Those assessing bids will be asking:
- Will this project have a lasting / sustained impact after the funding period ends?
- Does it include activities that mainstream the learning and skills agenda / ULR role within the core activities of unions (at branch, regional, national level)?
- Does it consolidate and roll-out effective practice?
It is often important to consider and to explain how your project will have a sustained impact. There are many ways that this can be achieved. Some more obvious examples would include:
- Creating enduring culture change in participating organisations
- Upskilling key staff
- Projects focused on meeting set-up / capital costs
- Innovative projects developing new materials and methods
Almost all funders find the idea of there being a 'magic bullet' – a single intervention that can solve a problem in a lasting way, beyond the period of the intervention – enormously appealing. They offer the prospect of freeing the funder from dependent delivery bodies, allowing them to move on to new policies and ideas. In reality, very few interventions can deliver that. Be honest and realistic. It is important to recognise that some activities are not sustainable and cannot be delivered without ongoing financial support or at least ongoing financial support from an alternative funder (which may satisfy the 'sustainability' criteria of some bodies).

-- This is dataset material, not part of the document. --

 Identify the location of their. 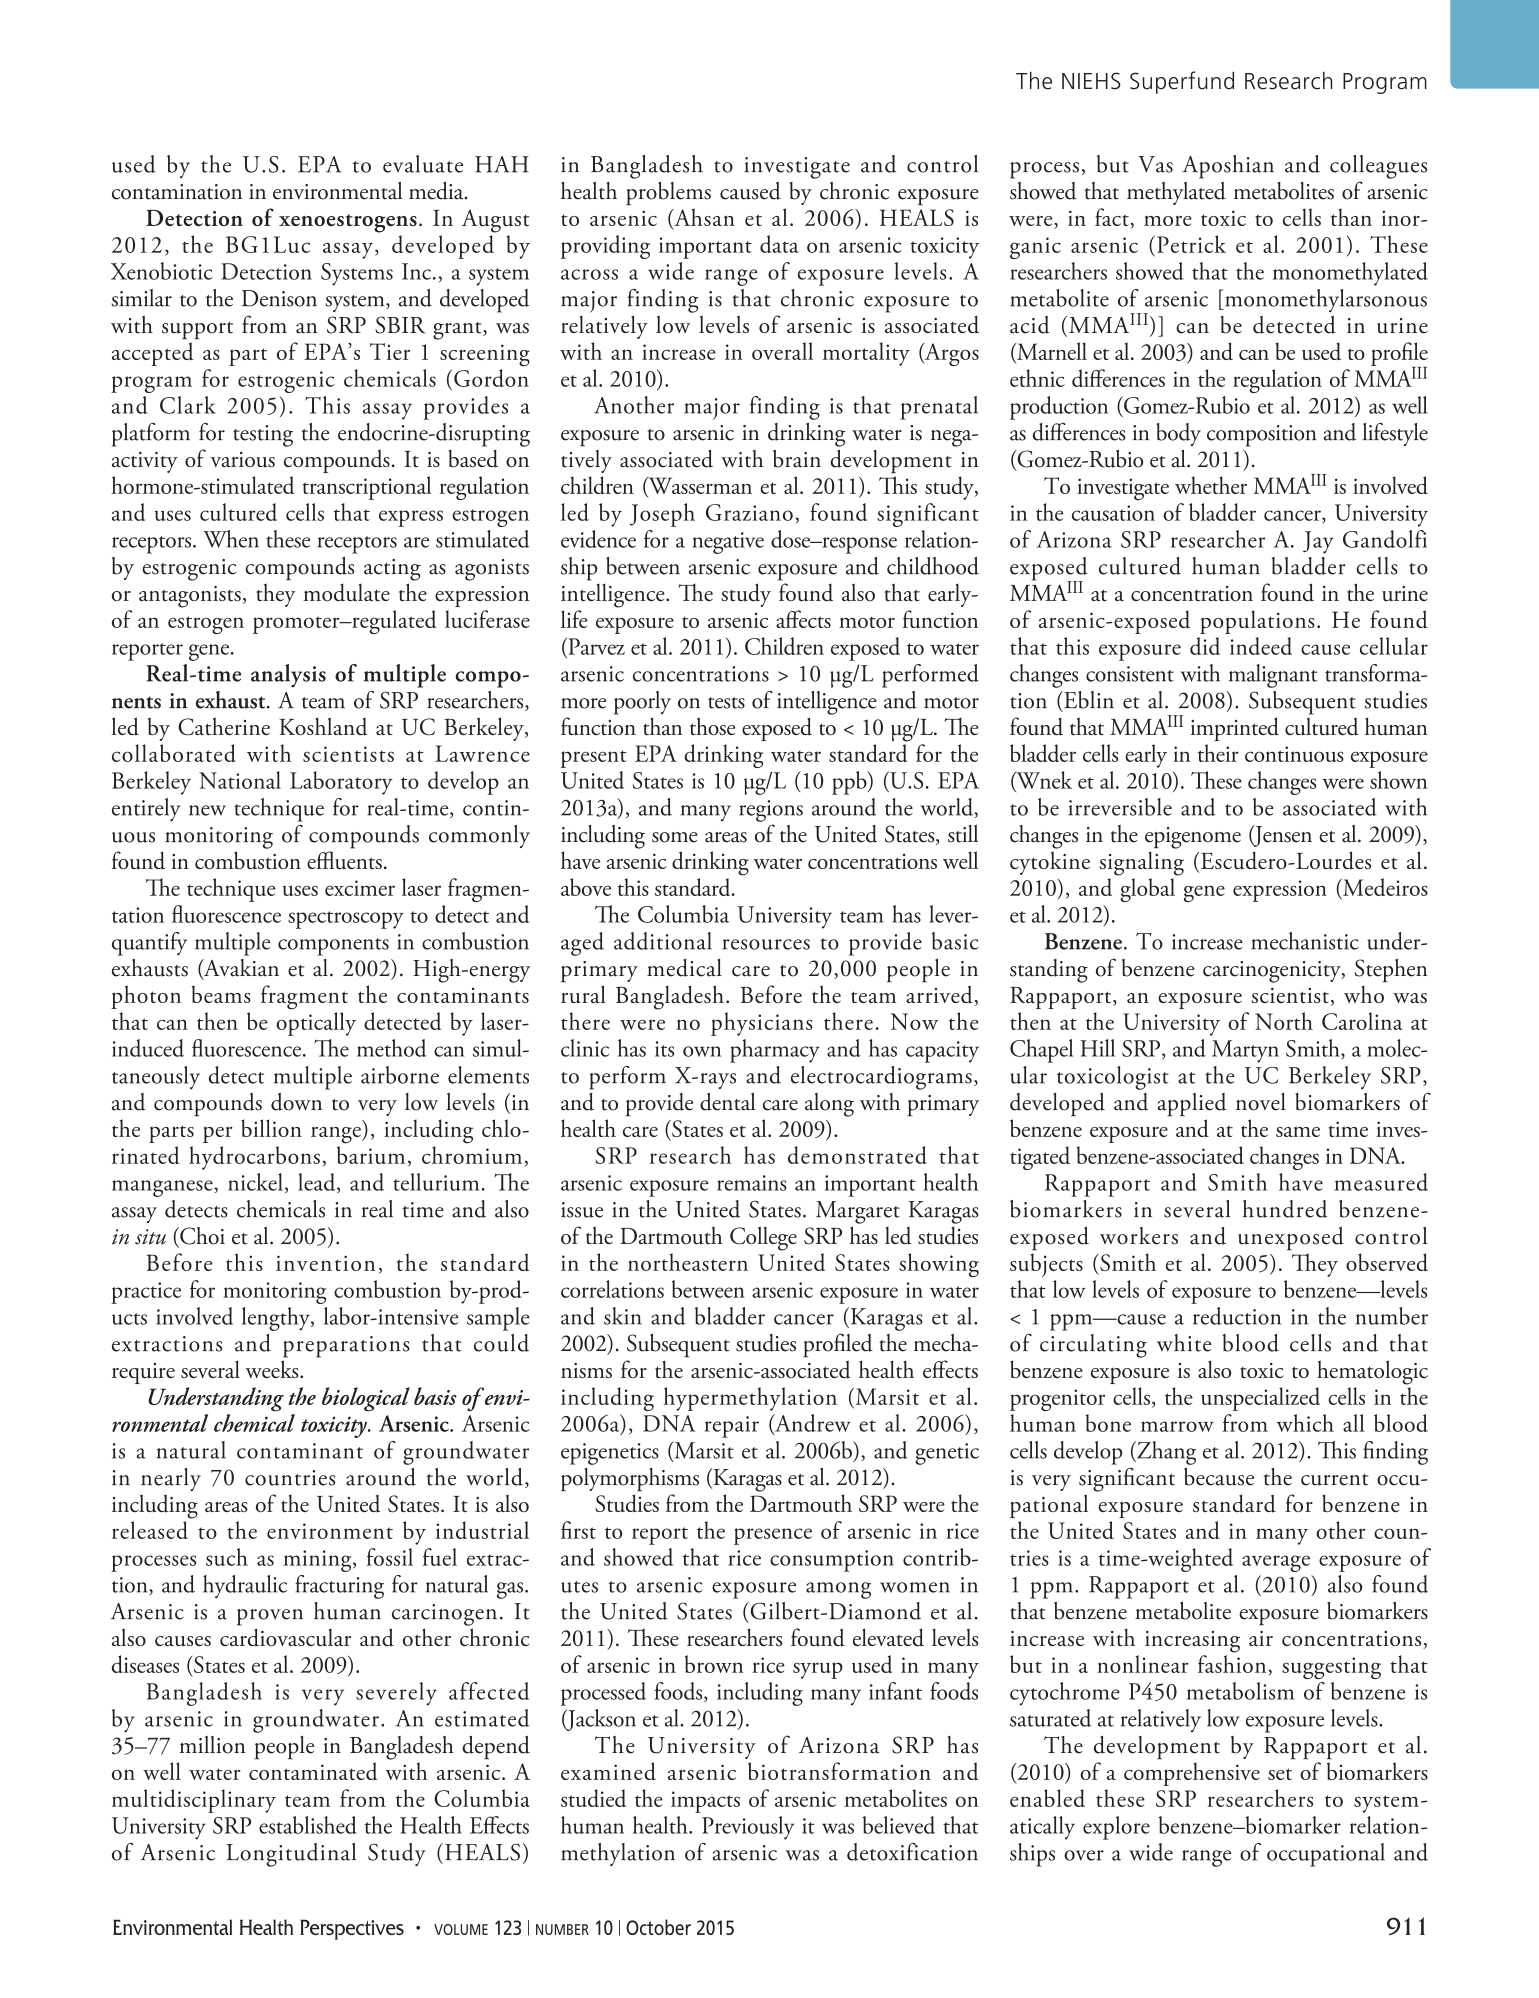
(1218, 753).
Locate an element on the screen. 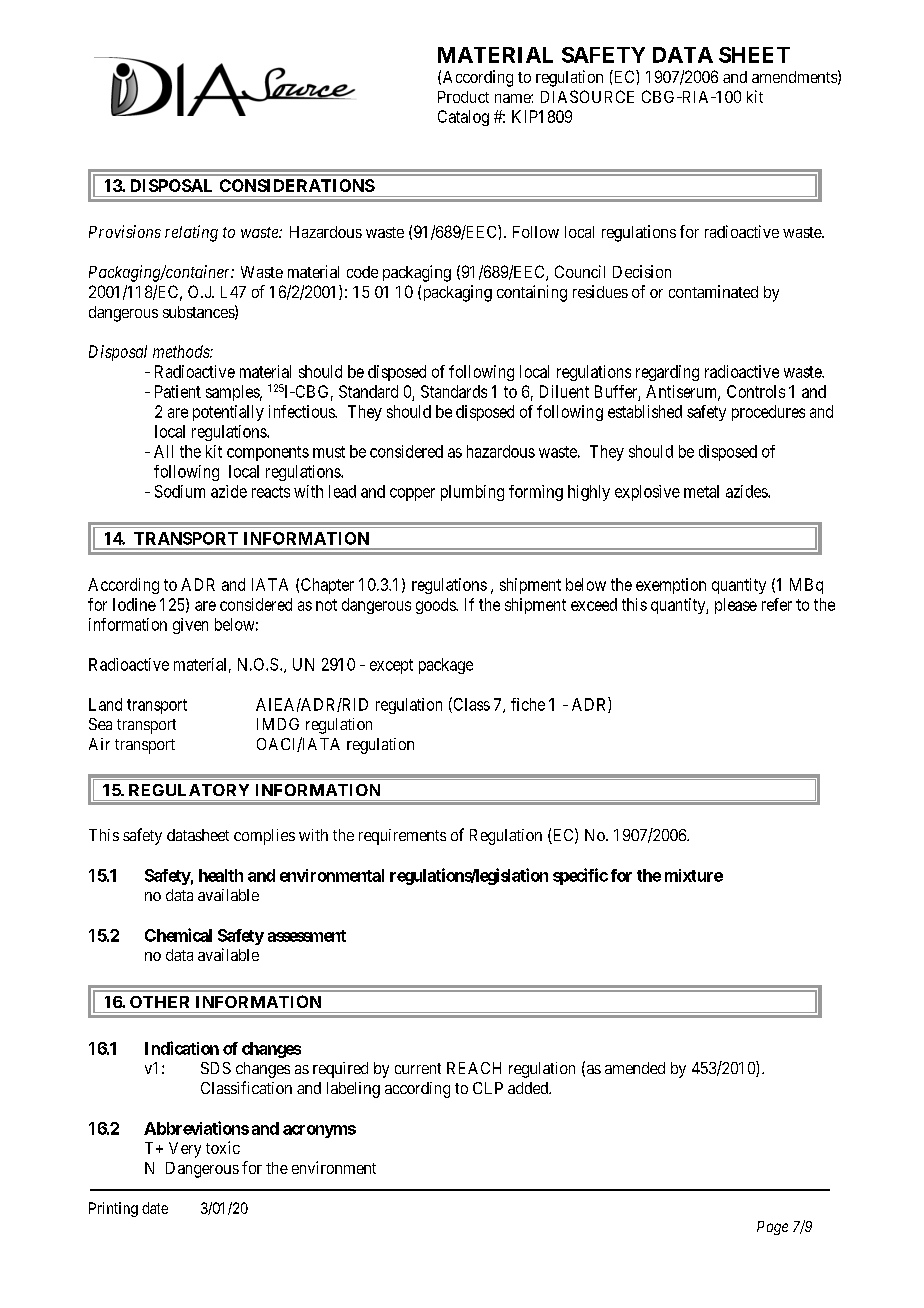 The width and height of the screenshot is (924, 1308). CLP is located at coordinates (488, 1088).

Take time to consider how you can design your project to have a sustained impact. Explain this fully to your funder. If, however, your project addresses an enduring problem / market-failure, against which short-term responses are likely to have negligible impact, then say so. You will, however, need to explain why an on-going intervention needing continuing financial support is essential and to ensure that you are applying to an organisation that will not be put off by this.
An example of a mechanism to identify sustainability and return on investment is Social Return on Investment (SROI).